-- Records supplied follows --
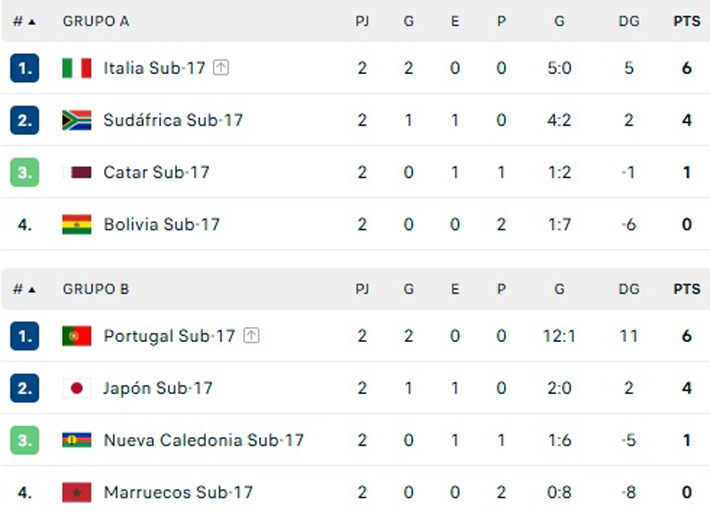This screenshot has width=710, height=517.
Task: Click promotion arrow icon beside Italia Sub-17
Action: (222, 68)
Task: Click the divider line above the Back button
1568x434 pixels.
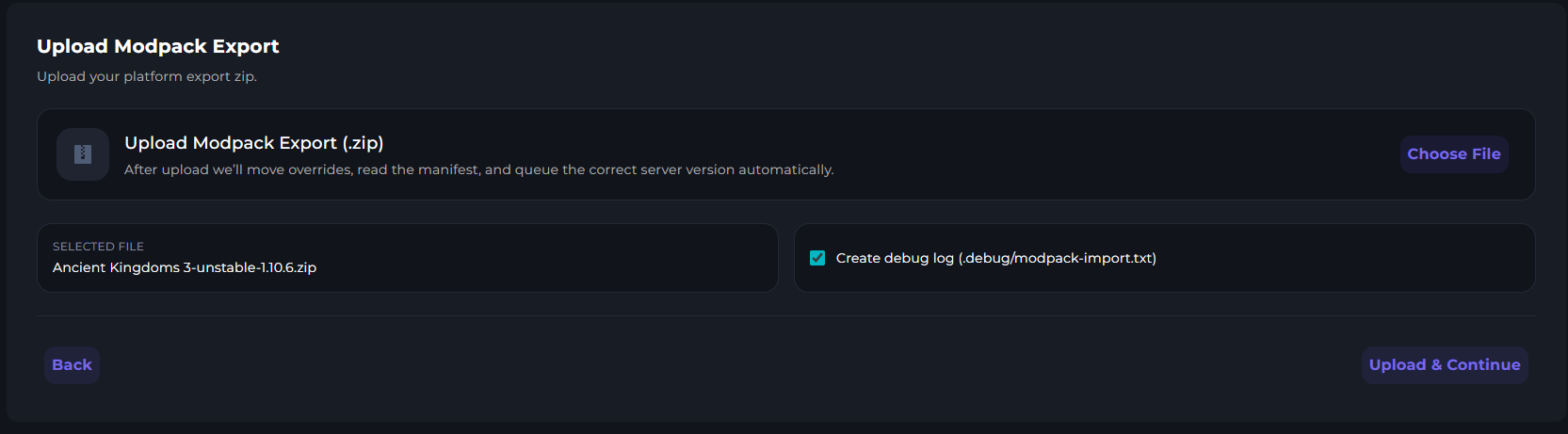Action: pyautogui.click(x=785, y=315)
-- Records supplied concluded --
Problem description — From the line that contains "Task: Click the" to the last line of the data above, inclusive, transcribe every line exactly and only those lines, omitting pictures.

Answer space —
Task: Click the divider line above the Back button
1568x434 pixels.
Action: pyautogui.click(x=785, y=315)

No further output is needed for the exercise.